EXERCISE INSTRUCTIONS: Search the listing below for the line containing "Viewport: 855px width, 639px height.". From there through the line containing "Task: Open a new browser tab", transcribe every line exactly, both ends included.

DATA FOR THIS EXERCISE:
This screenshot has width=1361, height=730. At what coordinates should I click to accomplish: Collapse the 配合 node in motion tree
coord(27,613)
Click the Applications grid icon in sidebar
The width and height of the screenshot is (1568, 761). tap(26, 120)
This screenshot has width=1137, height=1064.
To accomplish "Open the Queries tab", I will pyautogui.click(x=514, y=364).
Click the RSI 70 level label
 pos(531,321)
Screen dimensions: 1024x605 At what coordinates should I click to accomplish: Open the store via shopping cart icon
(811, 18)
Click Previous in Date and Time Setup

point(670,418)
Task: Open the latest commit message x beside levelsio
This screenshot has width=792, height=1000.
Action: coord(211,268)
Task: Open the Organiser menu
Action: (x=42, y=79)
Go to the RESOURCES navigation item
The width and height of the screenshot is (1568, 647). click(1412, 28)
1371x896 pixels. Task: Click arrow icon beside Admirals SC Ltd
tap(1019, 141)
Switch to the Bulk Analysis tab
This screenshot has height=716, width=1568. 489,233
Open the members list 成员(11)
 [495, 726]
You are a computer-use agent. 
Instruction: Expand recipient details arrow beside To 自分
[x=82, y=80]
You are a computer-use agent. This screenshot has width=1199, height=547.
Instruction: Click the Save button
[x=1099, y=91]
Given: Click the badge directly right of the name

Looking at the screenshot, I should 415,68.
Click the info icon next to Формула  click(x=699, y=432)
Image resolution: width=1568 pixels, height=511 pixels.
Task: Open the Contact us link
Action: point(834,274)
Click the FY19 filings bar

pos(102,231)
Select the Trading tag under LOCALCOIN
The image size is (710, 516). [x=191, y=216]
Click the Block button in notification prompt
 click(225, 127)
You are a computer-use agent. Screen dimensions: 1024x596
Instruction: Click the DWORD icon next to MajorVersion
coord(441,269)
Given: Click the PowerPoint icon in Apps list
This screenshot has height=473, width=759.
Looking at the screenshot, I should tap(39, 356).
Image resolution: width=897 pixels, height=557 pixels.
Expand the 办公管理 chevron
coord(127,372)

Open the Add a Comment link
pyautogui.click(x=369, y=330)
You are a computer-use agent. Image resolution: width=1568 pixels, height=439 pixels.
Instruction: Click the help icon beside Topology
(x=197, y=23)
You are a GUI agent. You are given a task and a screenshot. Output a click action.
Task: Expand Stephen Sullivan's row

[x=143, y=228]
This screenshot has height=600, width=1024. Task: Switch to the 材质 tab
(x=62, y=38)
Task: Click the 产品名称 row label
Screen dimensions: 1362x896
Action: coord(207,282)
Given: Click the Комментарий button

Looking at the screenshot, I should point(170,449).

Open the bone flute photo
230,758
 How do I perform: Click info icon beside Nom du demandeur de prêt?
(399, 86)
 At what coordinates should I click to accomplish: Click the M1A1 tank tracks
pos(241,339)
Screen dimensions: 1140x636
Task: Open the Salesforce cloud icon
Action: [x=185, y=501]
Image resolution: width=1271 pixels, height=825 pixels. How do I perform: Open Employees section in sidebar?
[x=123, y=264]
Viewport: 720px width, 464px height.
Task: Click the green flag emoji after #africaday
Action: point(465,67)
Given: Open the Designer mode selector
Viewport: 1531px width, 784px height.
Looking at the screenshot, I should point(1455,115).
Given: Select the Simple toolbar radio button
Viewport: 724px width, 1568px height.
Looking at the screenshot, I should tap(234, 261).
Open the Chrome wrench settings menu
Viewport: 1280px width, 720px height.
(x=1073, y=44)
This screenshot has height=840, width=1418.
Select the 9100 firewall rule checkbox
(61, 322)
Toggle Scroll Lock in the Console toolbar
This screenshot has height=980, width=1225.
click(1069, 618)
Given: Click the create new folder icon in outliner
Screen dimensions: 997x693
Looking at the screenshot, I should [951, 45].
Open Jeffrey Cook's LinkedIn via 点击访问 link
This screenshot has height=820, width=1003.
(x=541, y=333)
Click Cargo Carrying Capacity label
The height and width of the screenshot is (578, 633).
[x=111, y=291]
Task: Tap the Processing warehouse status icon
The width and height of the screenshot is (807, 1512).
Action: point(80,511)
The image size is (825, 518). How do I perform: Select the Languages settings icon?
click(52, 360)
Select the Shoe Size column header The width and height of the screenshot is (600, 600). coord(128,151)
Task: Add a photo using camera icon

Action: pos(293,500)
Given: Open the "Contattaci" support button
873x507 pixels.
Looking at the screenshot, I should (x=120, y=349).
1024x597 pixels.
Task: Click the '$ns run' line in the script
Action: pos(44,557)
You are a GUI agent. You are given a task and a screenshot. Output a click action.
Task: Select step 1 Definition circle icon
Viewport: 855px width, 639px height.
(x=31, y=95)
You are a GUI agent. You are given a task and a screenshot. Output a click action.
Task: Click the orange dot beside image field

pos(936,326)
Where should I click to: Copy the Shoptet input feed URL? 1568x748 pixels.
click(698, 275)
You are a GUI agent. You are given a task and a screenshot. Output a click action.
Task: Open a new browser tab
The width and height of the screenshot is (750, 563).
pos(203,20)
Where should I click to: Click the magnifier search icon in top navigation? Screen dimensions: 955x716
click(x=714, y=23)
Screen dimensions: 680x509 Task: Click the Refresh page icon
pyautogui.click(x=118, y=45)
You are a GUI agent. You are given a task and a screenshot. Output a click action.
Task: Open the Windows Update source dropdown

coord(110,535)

PROBLEM SOLUTION:
Viewport: 855px width, 639px height.
(x=31, y=95)
You are a GUI agent. You are given a task and a screenshot. Output a click action.
Task: Click the orange dot beside image field

pos(936,326)
Where should I click to: Copy the Shoptet input feed URL? 1568x748 pixels.
click(698, 275)
You are a GUI agent. You are given a task and a screenshot. Output a click action.
Task: Open a new browser tab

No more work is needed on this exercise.